Stored items:
══════════════════════════════

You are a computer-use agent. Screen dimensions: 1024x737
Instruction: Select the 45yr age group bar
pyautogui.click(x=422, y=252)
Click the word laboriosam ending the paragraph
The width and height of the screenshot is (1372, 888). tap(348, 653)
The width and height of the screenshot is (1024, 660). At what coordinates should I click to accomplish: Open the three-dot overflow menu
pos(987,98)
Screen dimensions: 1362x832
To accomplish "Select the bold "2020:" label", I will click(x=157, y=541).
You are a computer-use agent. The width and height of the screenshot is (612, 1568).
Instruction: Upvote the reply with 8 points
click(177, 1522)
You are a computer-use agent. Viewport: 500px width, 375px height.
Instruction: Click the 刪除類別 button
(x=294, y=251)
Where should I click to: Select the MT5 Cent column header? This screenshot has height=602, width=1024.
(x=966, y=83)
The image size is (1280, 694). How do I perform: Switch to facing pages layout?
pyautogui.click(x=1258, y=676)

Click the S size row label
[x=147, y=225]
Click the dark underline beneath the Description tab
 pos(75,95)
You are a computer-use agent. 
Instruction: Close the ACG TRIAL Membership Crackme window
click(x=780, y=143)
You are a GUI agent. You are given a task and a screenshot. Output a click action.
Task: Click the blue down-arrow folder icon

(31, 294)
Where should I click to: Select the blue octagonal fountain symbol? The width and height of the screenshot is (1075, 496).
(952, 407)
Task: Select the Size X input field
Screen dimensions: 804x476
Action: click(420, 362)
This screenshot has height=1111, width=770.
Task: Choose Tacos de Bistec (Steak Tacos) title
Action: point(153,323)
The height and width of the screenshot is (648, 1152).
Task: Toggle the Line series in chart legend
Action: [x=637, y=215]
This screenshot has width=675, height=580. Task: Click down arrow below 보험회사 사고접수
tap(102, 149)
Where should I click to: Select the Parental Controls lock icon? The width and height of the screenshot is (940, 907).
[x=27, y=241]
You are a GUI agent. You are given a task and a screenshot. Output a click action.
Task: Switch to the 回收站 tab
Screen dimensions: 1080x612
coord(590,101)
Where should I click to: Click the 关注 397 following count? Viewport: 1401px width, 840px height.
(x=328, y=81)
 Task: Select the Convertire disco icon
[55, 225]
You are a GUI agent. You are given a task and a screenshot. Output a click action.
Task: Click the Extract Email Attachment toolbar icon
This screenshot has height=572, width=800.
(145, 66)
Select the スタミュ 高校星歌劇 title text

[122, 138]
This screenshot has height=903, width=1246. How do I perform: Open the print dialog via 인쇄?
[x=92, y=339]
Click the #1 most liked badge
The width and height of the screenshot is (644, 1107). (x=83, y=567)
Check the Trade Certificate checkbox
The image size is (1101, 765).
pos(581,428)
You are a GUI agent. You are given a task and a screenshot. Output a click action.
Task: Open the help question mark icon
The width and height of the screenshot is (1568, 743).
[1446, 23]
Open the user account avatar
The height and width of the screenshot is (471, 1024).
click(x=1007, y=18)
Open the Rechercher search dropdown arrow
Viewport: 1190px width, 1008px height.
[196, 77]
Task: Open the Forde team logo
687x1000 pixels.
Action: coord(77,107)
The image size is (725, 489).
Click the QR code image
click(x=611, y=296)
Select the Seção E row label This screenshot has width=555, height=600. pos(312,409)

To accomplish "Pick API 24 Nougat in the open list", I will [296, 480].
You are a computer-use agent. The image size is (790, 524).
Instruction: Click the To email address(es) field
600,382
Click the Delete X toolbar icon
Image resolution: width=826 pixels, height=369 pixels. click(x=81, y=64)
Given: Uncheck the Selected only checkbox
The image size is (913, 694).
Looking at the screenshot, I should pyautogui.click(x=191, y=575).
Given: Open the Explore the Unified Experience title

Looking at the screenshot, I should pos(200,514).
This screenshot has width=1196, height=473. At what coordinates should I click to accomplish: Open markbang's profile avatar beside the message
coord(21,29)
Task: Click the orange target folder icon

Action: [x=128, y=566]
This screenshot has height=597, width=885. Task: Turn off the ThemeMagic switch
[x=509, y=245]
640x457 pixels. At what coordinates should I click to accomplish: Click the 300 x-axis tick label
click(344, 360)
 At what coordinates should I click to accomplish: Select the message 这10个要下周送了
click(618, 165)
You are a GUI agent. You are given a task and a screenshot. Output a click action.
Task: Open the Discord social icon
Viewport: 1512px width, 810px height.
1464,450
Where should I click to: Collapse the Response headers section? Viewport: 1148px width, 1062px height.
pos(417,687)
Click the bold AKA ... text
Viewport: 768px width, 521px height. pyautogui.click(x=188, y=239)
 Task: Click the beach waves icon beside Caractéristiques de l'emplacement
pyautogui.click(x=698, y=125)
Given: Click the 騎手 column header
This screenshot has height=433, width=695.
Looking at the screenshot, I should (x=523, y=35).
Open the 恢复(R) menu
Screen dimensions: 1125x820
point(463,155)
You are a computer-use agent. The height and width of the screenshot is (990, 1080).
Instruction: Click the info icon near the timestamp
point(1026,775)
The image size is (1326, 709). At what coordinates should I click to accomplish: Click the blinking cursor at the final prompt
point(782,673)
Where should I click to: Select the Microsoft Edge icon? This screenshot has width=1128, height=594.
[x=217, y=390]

══════════════════════════════

WORK INSTRUCTIONS:
Output the data in full, please, exactly as written.

RESULT FOR THIS TASK:
You are a computer-use agent. Screen dimensions: 1024x737
Instruction: Select the 45yr age group bar
pyautogui.click(x=422, y=252)
Click the word laboriosam ending the paragraph
The width and height of the screenshot is (1372, 888). tap(348, 653)
The width and height of the screenshot is (1024, 660). At what coordinates should I click to accomplish: Open the three-dot overflow menu
pos(987,98)
Screen dimensions: 1362x832
To accomplish "Select the bold "2020:" label", I will click(x=157, y=541).
You are a computer-use agent. The width and height of the screenshot is (612, 1568).
Instruction: Upvote the reply with 8 points
click(177, 1522)
You are a computer-use agent. Viewport: 500px width, 375px height.
Instruction: Click the 刪除類別 button
(x=294, y=251)
Where should I click to: Select the MT5 Cent column header? This screenshot has height=602, width=1024.
(x=966, y=83)
The image size is (1280, 694). How do I perform: Switch to facing pages layout?
pyautogui.click(x=1258, y=676)

Click the S size row label
[x=147, y=225]
Click the dark underline beneath the Description tab
 pos(75,95)
You are a computer-use agent. 
Instruction: Close the ACG TRIAL Membership Crackme window
click(x=780, y=143)
You are a GUI agent. You are given a task and a screenshot. Output a click action.
Task: Click the blue down-arrow folder icon

(31, 294)
Where should I click to: Select the blue octagonal fountain symbol? The width and height of the screenshot is (1075, 496).
(952, 407)
Task: Select the Size X input field
Screen dimensions: 804x476
Action: click(420, 362)
This screenshot has height=1111, width=770.
Task: Choose Tacos de Bistec (Steak Tacos) title
Action: point(153,323)
The height and width of the screenshot is (648, 1152).
Task: Toggle the Line series in chart legend
Action: [x=637, y=215]
This screenshot has width=675, height=580. Task: Click down arrow below 보험회사 사고접수
tap(102, 149)
Where should I click to: Select the Parental Controls lock icon? The width and height of the screenshot is (940, 907).
[x=27, y=241]
You are a GUI agent. You are given a task and a screenshot. Output a click action.
Task: Switch to the 回收站 tab
Screen dimensions: 1080x612
coord(590,101)
Where should I click to: Click the 关注 397 following count? Viewport: 1401px width, 840px height.
(x=328, y=81)
 Task: Select the Convertire disco icon
[55, 225]
You are a GUI agent. You are given a task and a screenshot. Output a click action.
Task: Click the Extract Email Attachment toolbar icon
This screenshot has height=572, width=800.
(145, 66)
Select the スタミュ 高校星歌劇 title text

[122, 138]
This screenshot has height=903, width=1246. How do I perform: Open the print dialog via 인쇄?
[x=92, y=339]
Click the #1 most liked badge
The width and height of the screenshot is (644, 1107). (x=83, y=567)
Check the Trade Certificate checkbox
The image size is (1101, 765).
pos(581,428)
You are a GUI agent. You are given a task and a screenshot. Output a click action.
Task: Open the help question mark icon
The width and height of the screenshot is (1568, 743).
[1446, 23]
Open the user account avatar
The height and width of the screenshot is (471, 1024).
click(x=1007, y=18)
Open the Rechercher search dropdown arrow
Viewport: 1190px width, 1008px height.
[196, 77]
Task: Open the Forde team logo
687x1000 pixels.
Action: coord(77,107)
The image size is (725, 489).
Click the QR code image
click(x=611, y=296)
Select the Seção E row label This screenshot has width=555, height=600. pos(312,409)

To accomplish "Pick API 24 Nougat in the open list", I will [296, 480].
You are a computer-use agent. The image size is (790, 524).
Instruction: Click the To email address(es) field
600,382
Click the Delete X toolbar icon
Image resolution: width=826 pixels, height=369 pixels. click(x=81, y=64)
Given: Uncheck the Selected only checkbox
The image size is (913, 694).
Looking at the screenshot, I should pyautogui.click(x=191, y=575).
Given: Open the Explore the Unified Experience title

Looking at the screenshot, I should pos(200,514).
This screenshot has width=1196, height=473. At what coordinates should I click to accomplish: Open markbang's profile avatar beside the message
coord(21,29)
Task: Click the orange target folder icon

Action: [x=128, y=566]
This screenshot has height=597, width=885. Task: Turn off the ThemeMagic switch
[x=509, y=245]
640x457 pixels. At what coordinates should I click to accomplish: Click the 300 x-axis tick label
click(344, 360)
 At what coordinates should I click to accomplish: Select the message 这10个要下周送了
click(618, 165)
You are a GUI agent. You are given a task and a screenshot. Output a click action.
Task: Open the Discord social icon
Viewport: 1512px width, 810px height.
1464,450
Where should I click to: Collapse the Response headers section? Viewport: 1148px width, 1062px height.
pos(417,687)
Click the bold AKA ... text
Viewport: 768px width, 521px height. pyautogui.click(x=188, y=239)
 Task: Click the beach waves icon beside Caractéristiques de l'emplacement
pyautogui.click(x=698, y=125)
Given: Click the 騎手 column header
This screenshot has height=433, width=695.
Looking at the screenshot, I should (x=523, y=35).
Open the 恢复(R) menu
Screen dimensions: 1125x820
point(463,155)
You are a computer-use agent. The height and width of the screenshot is (990, 1080).
Instruction: Click the info icon near the timestamp
point(1026,775)
The image size is (1326, 709). At what coordinates should I click to accomplish: Click the blinking cursor at the final prompt
point(782,673)
Where should I click to: Select the Microsoft Edge icon? This screenshot has width=1128, height=594.
[x=217, y=390]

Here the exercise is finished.